1. On Zero Trust Dashboard, access Networks —> Tunnels —> Create a tunnel

2. Choose Cloudflared Type

3. Provide your tunnel a name —> Save

4. Configure the tunnel. Select the operating system of the device where your n8n instance is running, then follow the on-screen instructions to install the Cloudflare connector (Cloudflared). This connector will securely link your local n8n service to Cloudflare’s network.

5. After installing the connector, open Command Prompt (or Terminal on macOS/Linux) with administrator privileges, and run the command provided by Cloudflare. This command automatically registers your device and establishes a secure connection between your local environment and the Cloudflare network, preparing your tunnel for configuration and use.

6. Click on Next to finish creating a tunnel

Add an Application to Your Tunnel

Once your tunnel is active, the next step is to link your n8n application to it.

1. Provide your subdomain and domain name — for example, n8n.yourdomain.com

2. Under Service, choose http type then enter the local address of your running n8n instance, such as: localhost:5678

3. Click on Complete setup to save your configuration.

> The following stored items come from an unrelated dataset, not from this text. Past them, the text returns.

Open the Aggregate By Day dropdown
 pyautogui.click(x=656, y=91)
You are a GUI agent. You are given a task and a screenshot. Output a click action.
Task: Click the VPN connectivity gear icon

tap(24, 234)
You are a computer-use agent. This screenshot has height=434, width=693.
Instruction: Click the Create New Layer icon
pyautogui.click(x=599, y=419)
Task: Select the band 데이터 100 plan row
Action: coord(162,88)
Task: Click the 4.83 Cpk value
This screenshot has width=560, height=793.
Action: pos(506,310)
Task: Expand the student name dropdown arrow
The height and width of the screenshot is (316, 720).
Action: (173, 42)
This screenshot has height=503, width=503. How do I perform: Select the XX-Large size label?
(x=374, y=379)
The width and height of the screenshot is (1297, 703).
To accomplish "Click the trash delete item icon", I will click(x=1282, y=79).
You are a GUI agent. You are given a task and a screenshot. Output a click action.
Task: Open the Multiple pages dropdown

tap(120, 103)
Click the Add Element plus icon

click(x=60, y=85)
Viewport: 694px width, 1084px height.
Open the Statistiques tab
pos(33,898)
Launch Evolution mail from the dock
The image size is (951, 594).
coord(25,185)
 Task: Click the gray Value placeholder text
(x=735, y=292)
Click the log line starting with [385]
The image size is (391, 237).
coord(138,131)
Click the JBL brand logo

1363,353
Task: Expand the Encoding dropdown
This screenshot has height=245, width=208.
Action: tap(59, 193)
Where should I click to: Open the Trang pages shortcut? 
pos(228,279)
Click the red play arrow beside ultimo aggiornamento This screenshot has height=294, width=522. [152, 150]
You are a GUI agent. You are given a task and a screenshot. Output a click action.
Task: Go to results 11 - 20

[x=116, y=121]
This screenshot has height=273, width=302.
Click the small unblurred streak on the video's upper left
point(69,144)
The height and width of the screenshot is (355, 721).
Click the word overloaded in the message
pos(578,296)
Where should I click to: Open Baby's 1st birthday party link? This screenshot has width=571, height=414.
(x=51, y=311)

After this step, Cloudflare will automatically create a DNS record for your subdomain and route all traffic through your secure tunnel, ensuring that users can only access your n8n instance via Cloudflare’s encrypted and protected network.

Common Use Cases for Using Cloudflare Tunnel

Cloudflare Tunnel isn’t just for protecting one app — it’s a strong, flexible tool that grows with your system. Here are two real examples I have tried

Use One Domain to Deploy Apps from Multiple Servers

If you manage several applications running on different servers or environments, you can still use one domain to organize them all under Cloudflare.
For example:

• n8n.example.com → points to Server A (workflow automation)

• docling.example.com → points to Server B

• api.example.com → points to Server C (backend API)

Each server creates its own Cloudflare Tunnel, connected to the same Cloudflare account and domain. Cloudflare routes incoming traffic securely to the correct tunnel, so you can manage everything under one consistent domain — without opening any firewall ports or exposing public IPs.

Use One Tunnel to Deploy Multiple Apps on a Single Server

If you host multiple apps on the same machine, you can use one Cloudflare Tunnel to route traffic to each service via different subdomains.
For example:

• n8n.example.com → routes to http://localhost:5678

• monitor.example.com → routes to http://localhost:3000

• docs.example.com → routes to http://localhost:8080

In Conclusion

By integrating Cloudflare Tunnel Zero Trust, you can securely expose your n8n instance — or any self-hosted app — to the public internet without the risks of port forwarding or manual SSL setup. Whether you’re managing multiple servers or hosting several apps on a single machine, Cloudflare offers a flexible, scalable, and secure way to route traffic through its global edge network. With encryption, identity-based access, and simple configuration, you gain enterprise-grade protection and reliability for your automation workflows.